課題 A: 後に続くエントリから、文字列「width」を含む行をすべて集めて書き写す。大文字と小文字は区別する。

------ 原文抜粋 ------

255_『マンション管理適正評価制度』の普及促進に向けた社内取り組み

マンション管理
適正評価部門

佳作

『マンション管理適正評価制度』の
普及促進に向けた社内取り組み

三菱地所コミュニティ株式会社 井原 奨之

背景

  • 2022年4月より運用が開始された『マンション管理適正評価制度』。
  • これまでにはないマンション管理の状態を評価し、それをインターネットを通じて情報公開することで中古市場でのアピールに繋げるという新しい取り組みであるが、同時期に開始した『管理計画認定制度』と内容が似通っている等、弊社の中でも非常に混乱が続いている状態であった。
  • これまで中古マンションの売買の際にはあまり重視されてこなかった、マンションの「管理」が着目されるようになることで、管理受託物件の区分所有者にとっては資産価値の向上を目指す良い機会であり、また管理会社にとっては日常管理の質が顧客から評価されるチャンスにもなると捉え、管理組合への提案を促進するためにフロント担当者に対して制度の詳細説明や提案サポートを行っている。

目的

  • 認定制度と比較して、マンション管理適正評価制度の評価基準は多岐にわたり、また誤った評価の状態で情報公開することは中古物件の購入検討者等の誤解を招いてしまうリスクもあること等から、制度を管理組合へ提案するフロント担当者には非常に正確な知識が求められる。また仮評価の結果が低評価となった際に、管理組合より日常の管理についての問題を指摘されるのではないかとのネガティブな意見も挙がっていたことから、弊社としては、以下の視点から社内でのフロントサポートを継続して行っている。

------

課題 B: 上のマンション管理適正評価制度の文章のうち、「三菱地所コミュニティ株式会社 井原 奨之」から「乱が続いている状態であった。」までの部分を一字一句変えずに出力する。

------ 提供情報 ------

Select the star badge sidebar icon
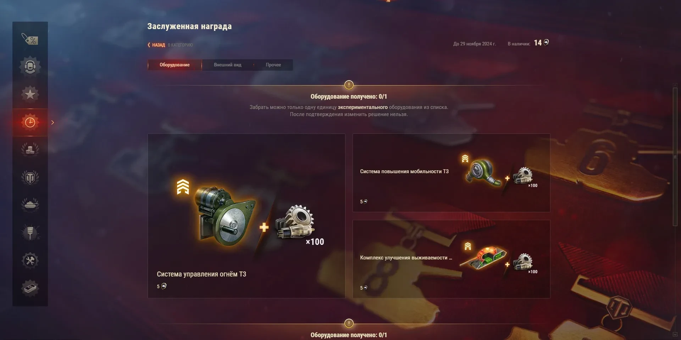 tap(30, 94)
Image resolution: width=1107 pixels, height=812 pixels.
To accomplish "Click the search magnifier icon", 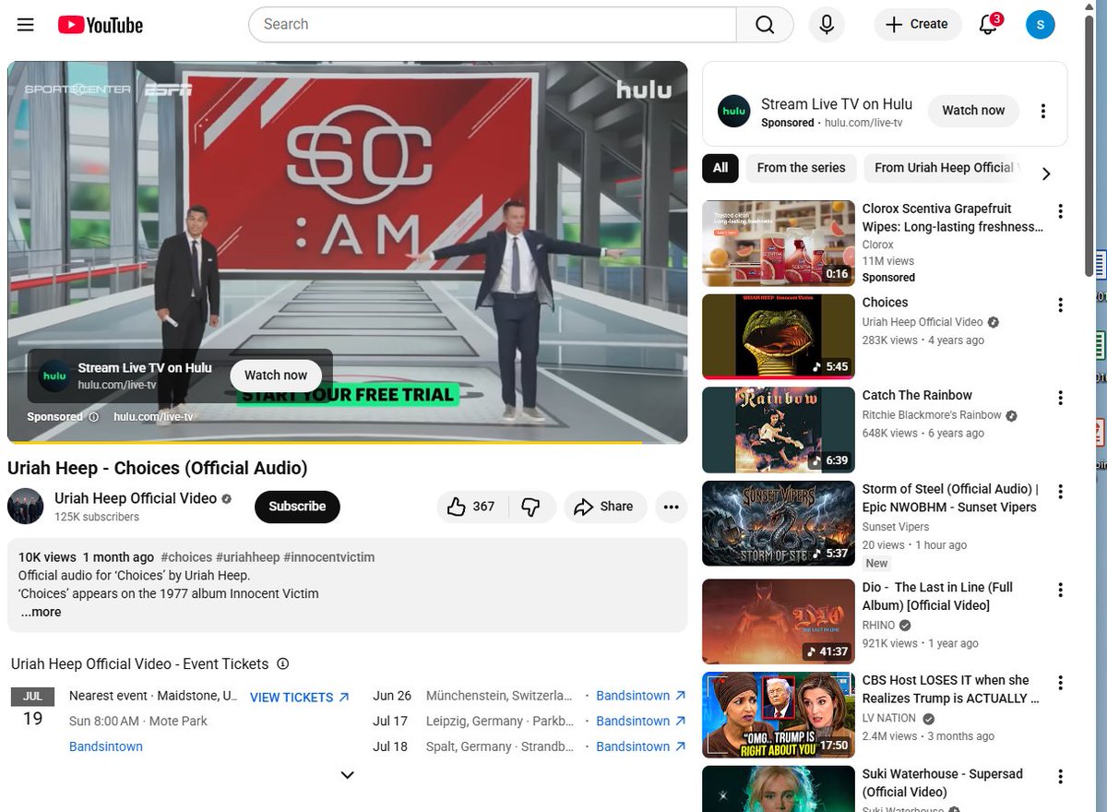I will (x=764, y=25).
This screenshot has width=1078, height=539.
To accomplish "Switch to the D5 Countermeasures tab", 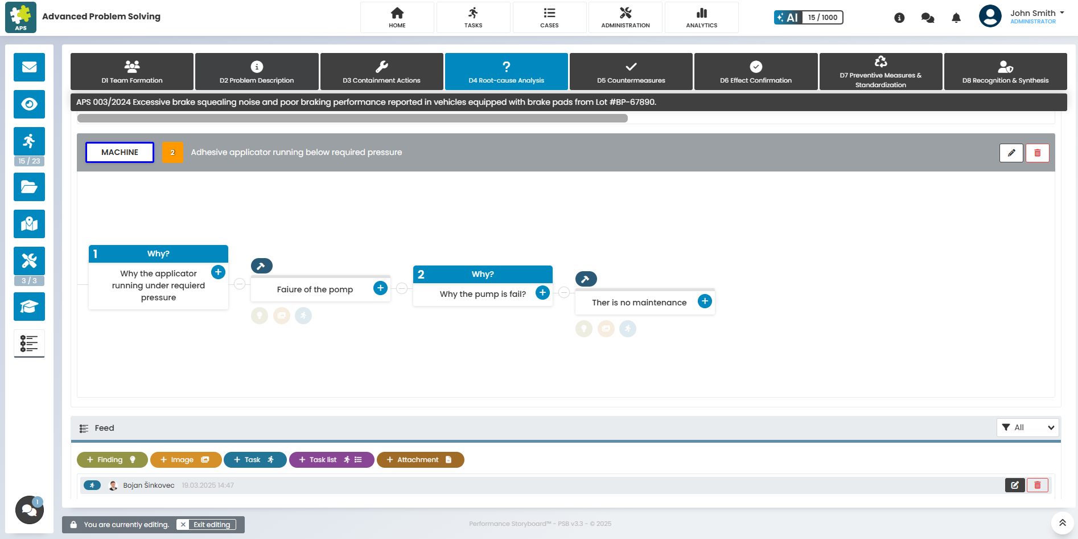I will (631, 71).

------

最終結果 A:
Image resolution: width=1107 pixels, height=812 pixels.
This screenshot has width=1078, height=539.

最終結果 B:
三菱地所コミュニティ株式会社 井原 奨之

背景

  • 2022年4月より運用が開始された『マンション管理適正評価制度』。
  • これまでにはないマンション管理の状態を評価し、それをインターネットを通じて情報公開することで中古市場でのアピールに繋げるという新しい取り組みであるが、同時期に開始した『管理計画認定制度』と内容が似通っている等、弊社の中でも非常に混乱が続いている状態であった。